Administrateurs de société : un métier à haut risque. la bombe à retardement des dettes sociales ou quand démissionner ne suffit plus et une jurisprudence qui redéfinit les obligations


1. LES FAITS

S.L. est administratrice et impliquée dans trois faillites.

La SPRL D. Brams est constituée en 1999, puis transformée le 28 novembre 2002 en S.A. et renommée « All Ways Services ». S.L. y exerce les fonctions d’administratrice et d’administratrice-déléguée. Elle démissionne de ses fonctions le 2 décembre 2011. La société, connaissant des difficultés financières, obtient l’ouverture d’une procédure de réorganisation judiciaire le 4 janvier 2012 mais est déclarée en faillite le 1er octobre 2012 sur citation de l’ONSS. La dette envers l’ONSS s’élève à plus de 480 000 €. S.L. n’est plus dirigeant de la société au moment de la faillite depuis 10 mois !

Vos tâches >>
[1] Selon l'extrait sur les administrateurs de société, quel organisme a cité la société en faillite ?
[2] Relevez dans l'extrait sur les administrateurs de société toutes les dates qui précisent le jour, le mois et l'année.
[3] Recopiez fidèlement le passage de l'extrait sur les administrateurs de société, de « Administrateurs de société » à « dans trois faillites. ».

Données brutes >>

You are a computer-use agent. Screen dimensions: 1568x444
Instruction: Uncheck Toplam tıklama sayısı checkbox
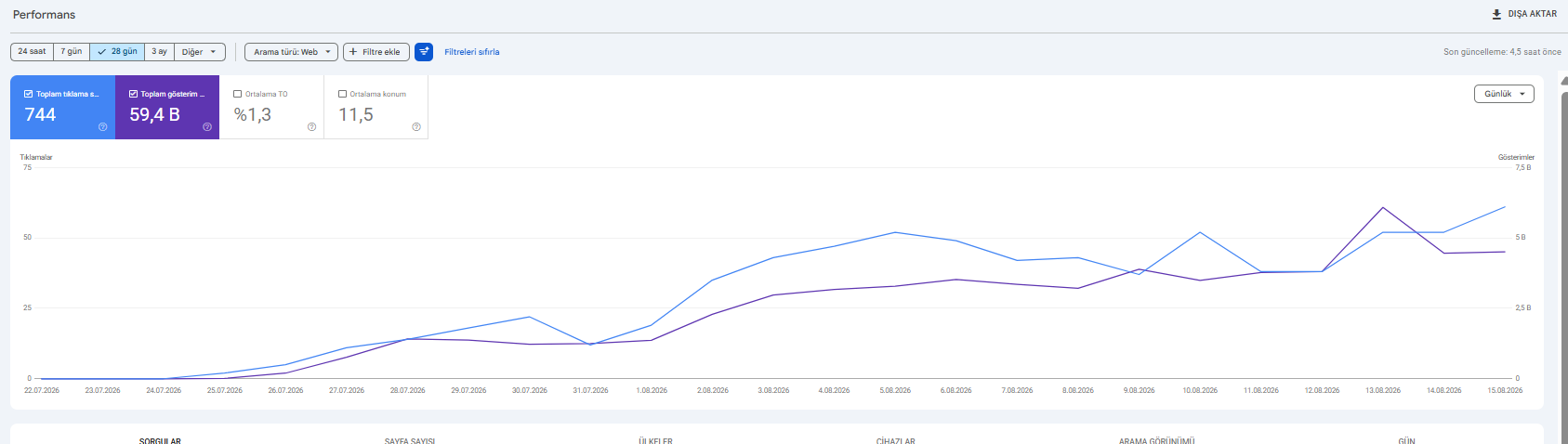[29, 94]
...
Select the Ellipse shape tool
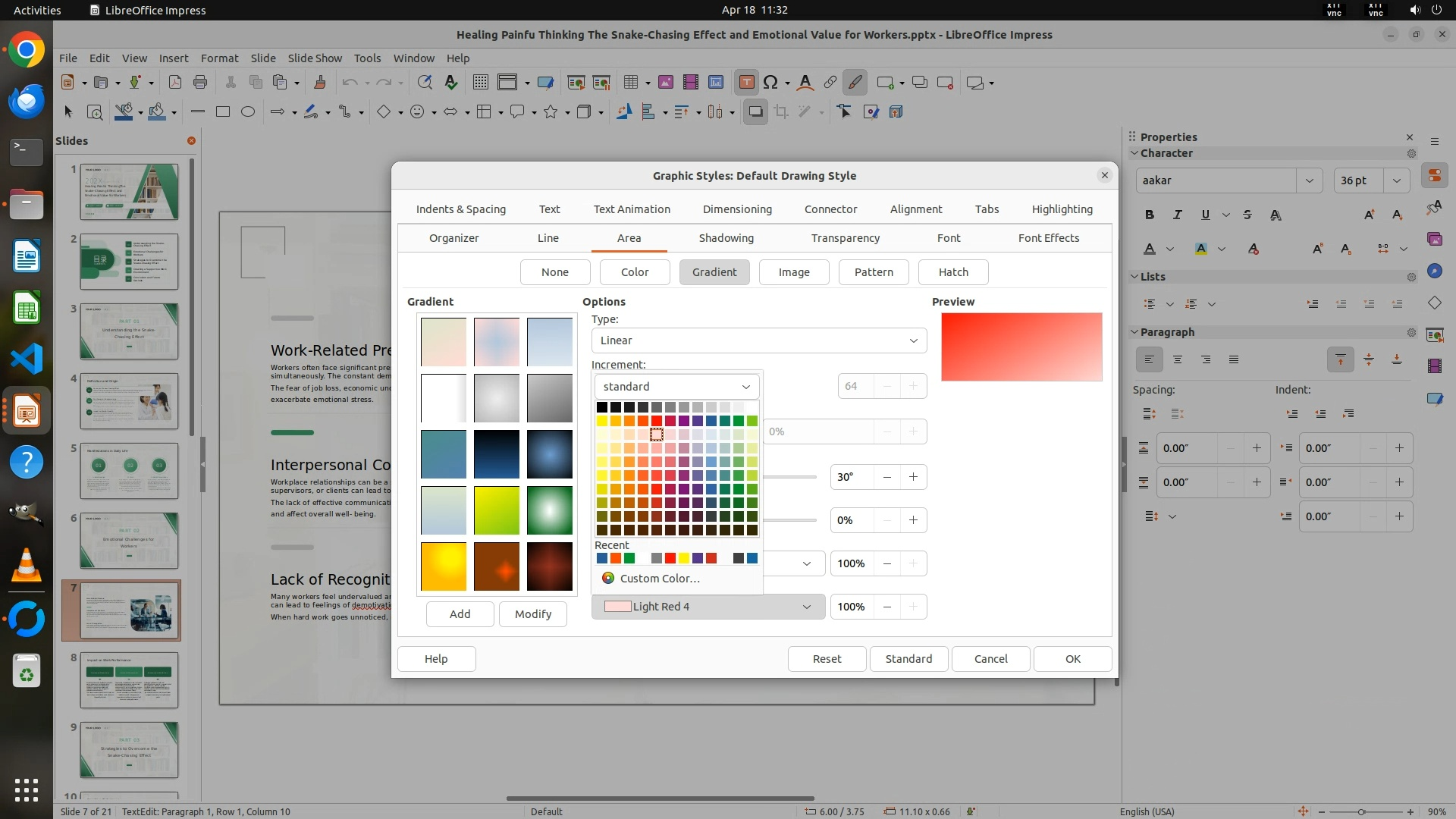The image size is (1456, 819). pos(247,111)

Réponses successives >>
[1] L'ONSS.

[2]
28 novembre 2002
2 décembre 2011
4 janvier 2012
1er octobre 2012

[3]
Administrateurs de société : un métier à haut risque. la bombe à retardement des dettes sociales ou quand démissionner ne suffit plus et une jurisprudence qui redéfinit les obligations


1. LES FAITS

S.L. est administratrice et impliquée dans trois faillites.